Wasn’t school just another milestone? Like crawling, learning to walk or talk, or even sleeping through the night?

Yes and NO!

Starting school IS a very significant milestone that marks yet another chapter.

and NO. It is so very different from other milestones.

Starting school slams the doors on the fully dependent years and here’s what I was unprepared for the most…. the flood of doubt, questions, grief, and that awful mother guilt. They all hit me like a semi-trailer late last night, again in the middle of the night when I lay awake with a pounding headache, and again this morning after drop off.

Did I make the most of the precious babies years? Was I present enough? Did I enjoy him enough when I had him around me all the time?

Blah blah blah enough?

Of course I know I’ve done my very best to nurture and guide him as well as my other son, my marriage, my home, my business and myself (!) but still these self-doubting questions niggled at me.

And I now know they niggle all mums.

Mums of newborns. Working mums. Stay-at-home mums. Work-at-home mums. Mums of teenagers. Mums of adults!

Older mums get it.

That was more than evident today when I started to lose it and some mum friends of older kids swooped me up for a chat and cuppa in the parents room.

And I’m so glad they did.

Because I prepared my son super well for today. But I didn’t prepare myself.

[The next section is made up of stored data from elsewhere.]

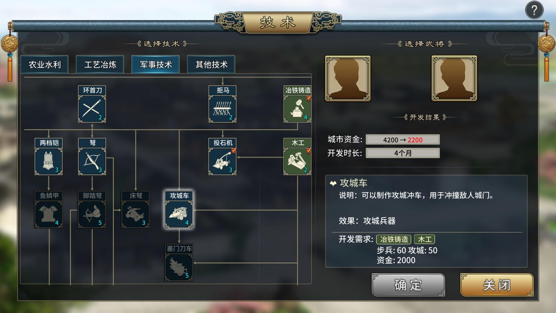Click the 确定 confirm button
Viewport: 556px width, 313px height.
408,285
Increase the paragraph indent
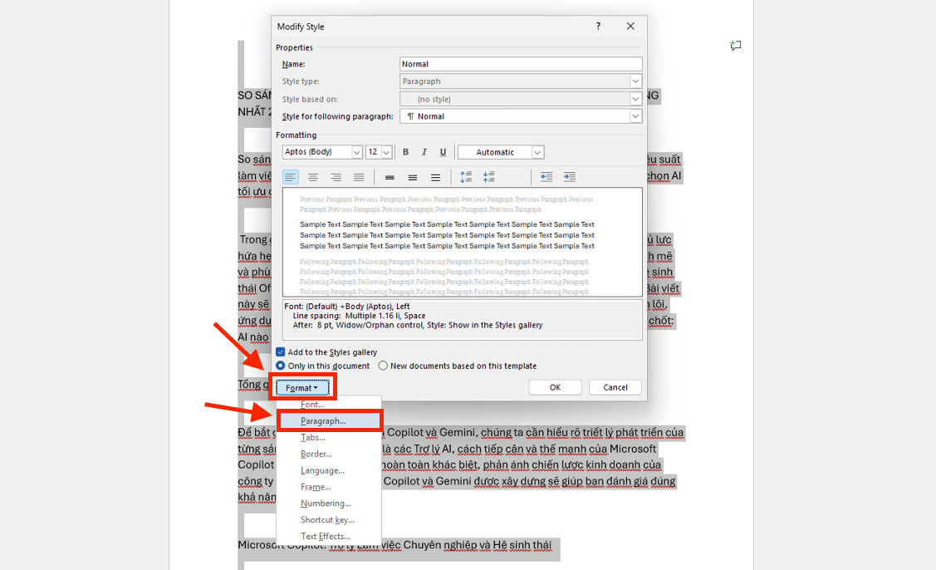Image resolution: width=936 pixels, height=570 pixels. [570, 176]
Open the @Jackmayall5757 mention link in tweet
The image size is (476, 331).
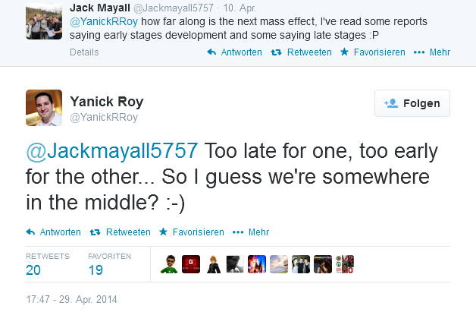pos(112,151)
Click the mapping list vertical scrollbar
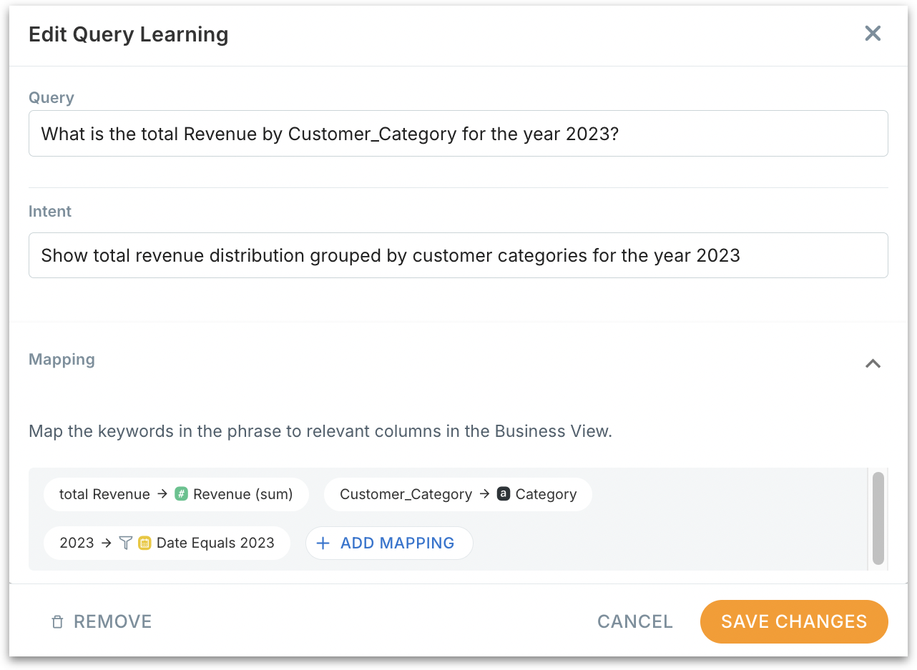 (878, 518)
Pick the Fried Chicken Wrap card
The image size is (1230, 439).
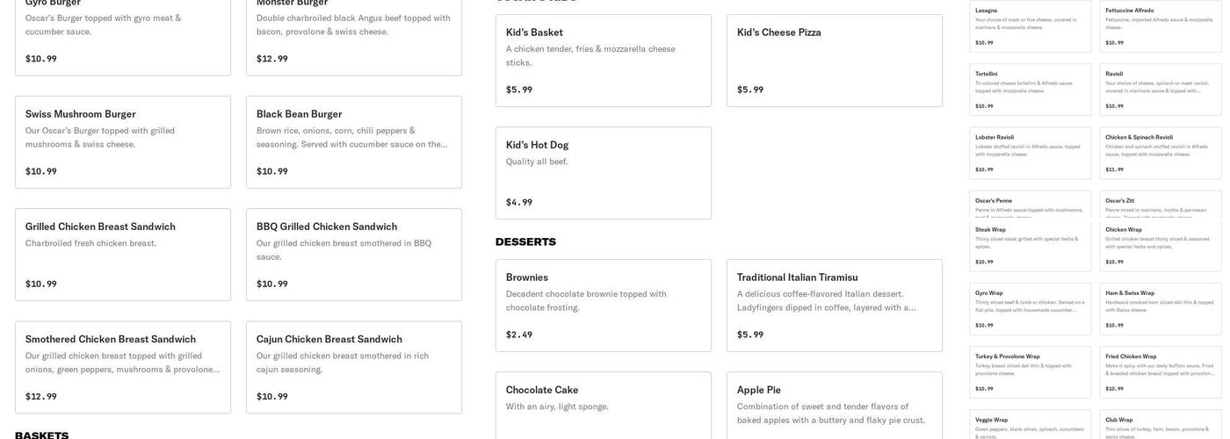tap(1161, 373)
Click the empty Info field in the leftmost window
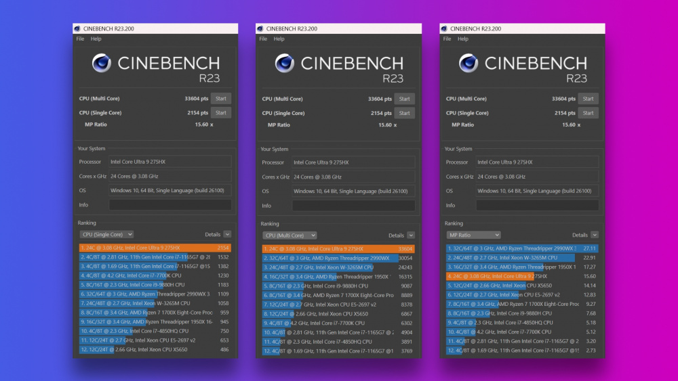Image resolution: width=678 pixels, height=381 pixels. [170, 205]
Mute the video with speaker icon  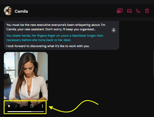(21, 106)
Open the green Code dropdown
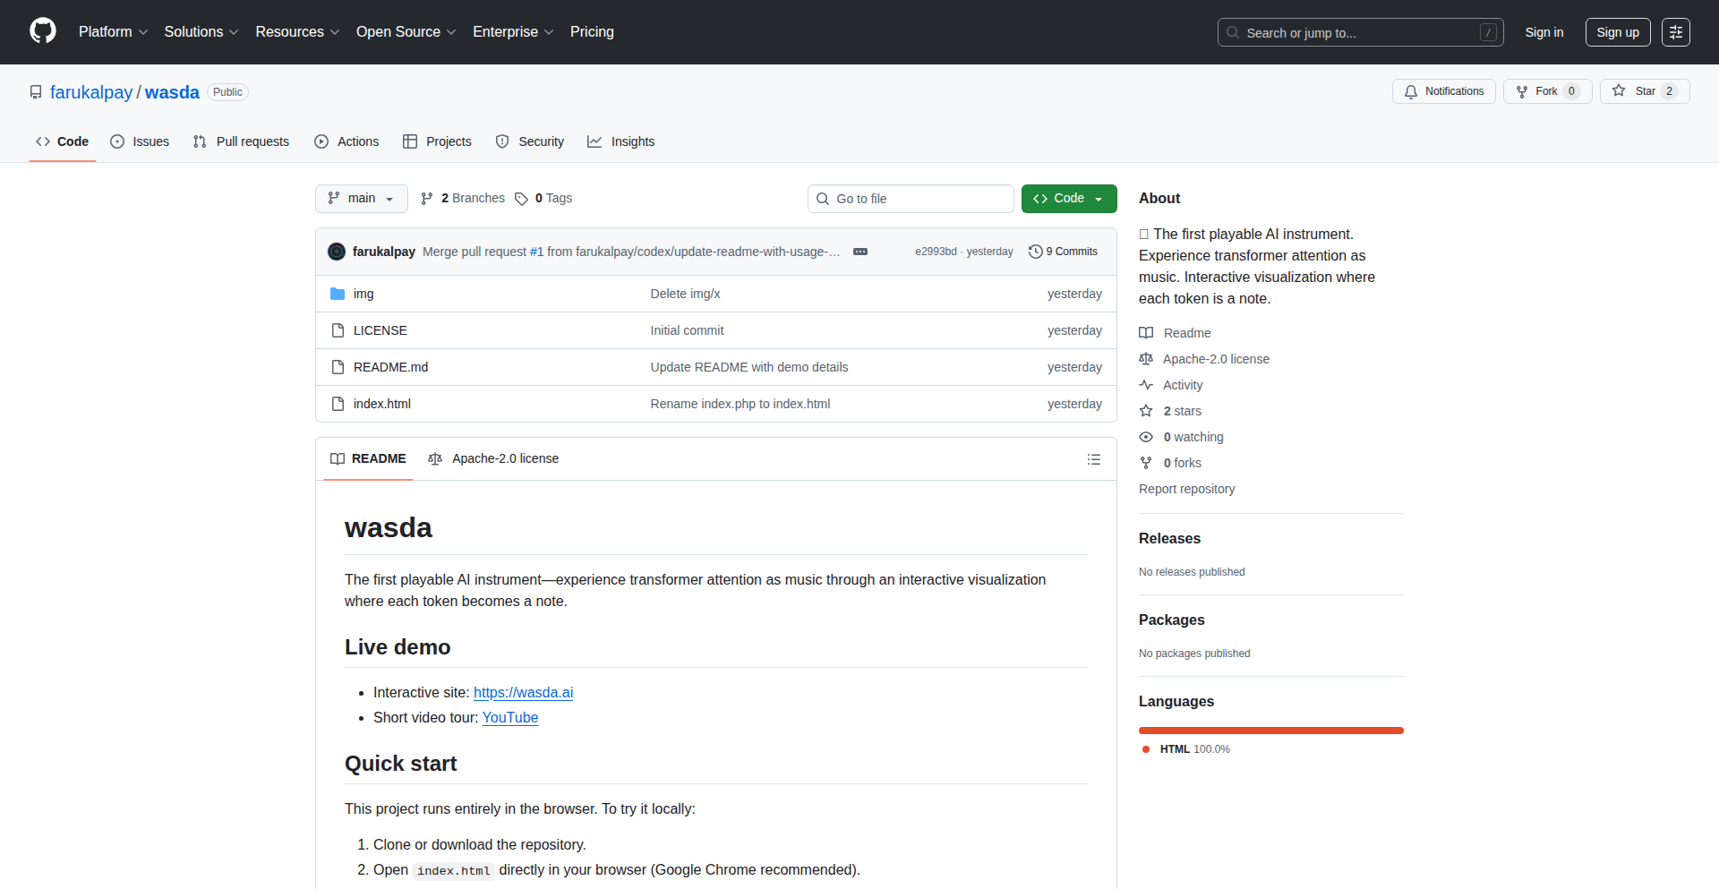The height and width of the screenshot is (889, 1719). pos(1068,199)
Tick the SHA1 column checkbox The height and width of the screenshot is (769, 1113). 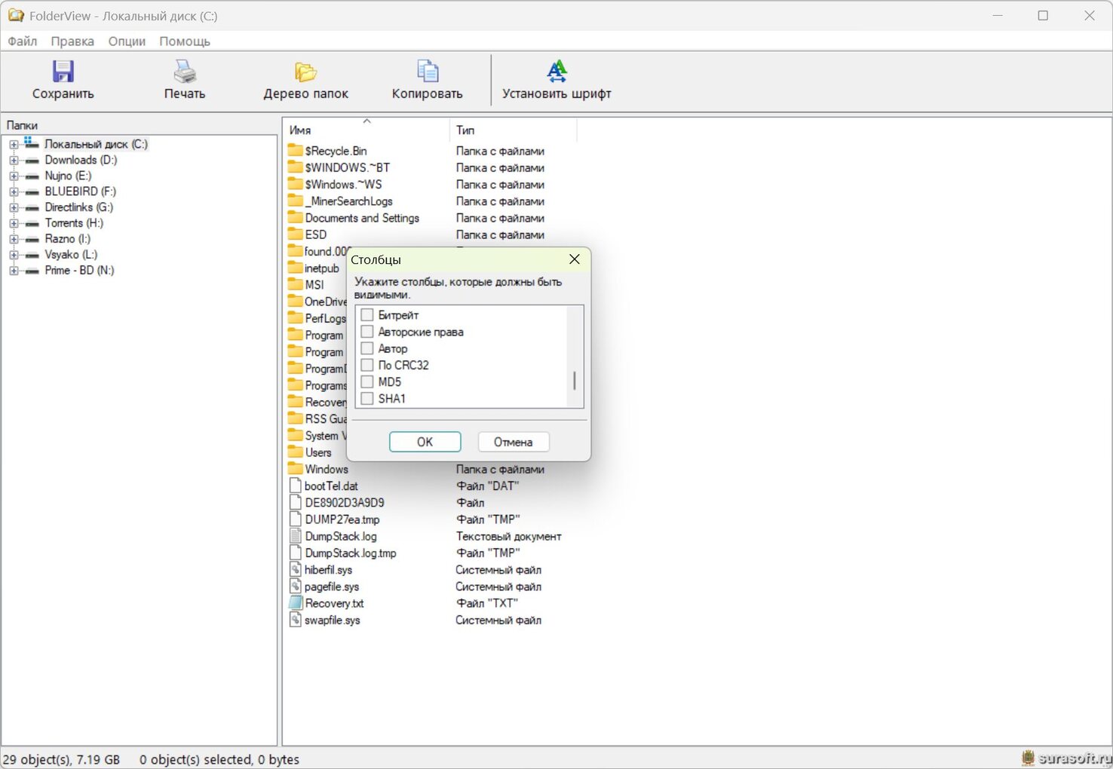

As mums we’re programmed to put the needs of our families before us. Nature requires us to do so. But let’s not forget about ourselves.

I’ve just come back from a nice evening stroll and plan to have an early night. It’s a small step in the self-love department but I needed it today. It’s been a big day!

Whether you have your own school starter, or you’re still in the thick of juggling newborn, feeds, naps and nappies, remember to take the time to nurture yourself.

Your family are depending on you to do so.

So tonight, I urge you to take a moment to reflect on the awesome job you’re doing as mum and plan something special for you in the next day or so to take time out. I’m going to get my nails done (even if they are “mum-short”!). 😉

I’d love to hear what you get up to!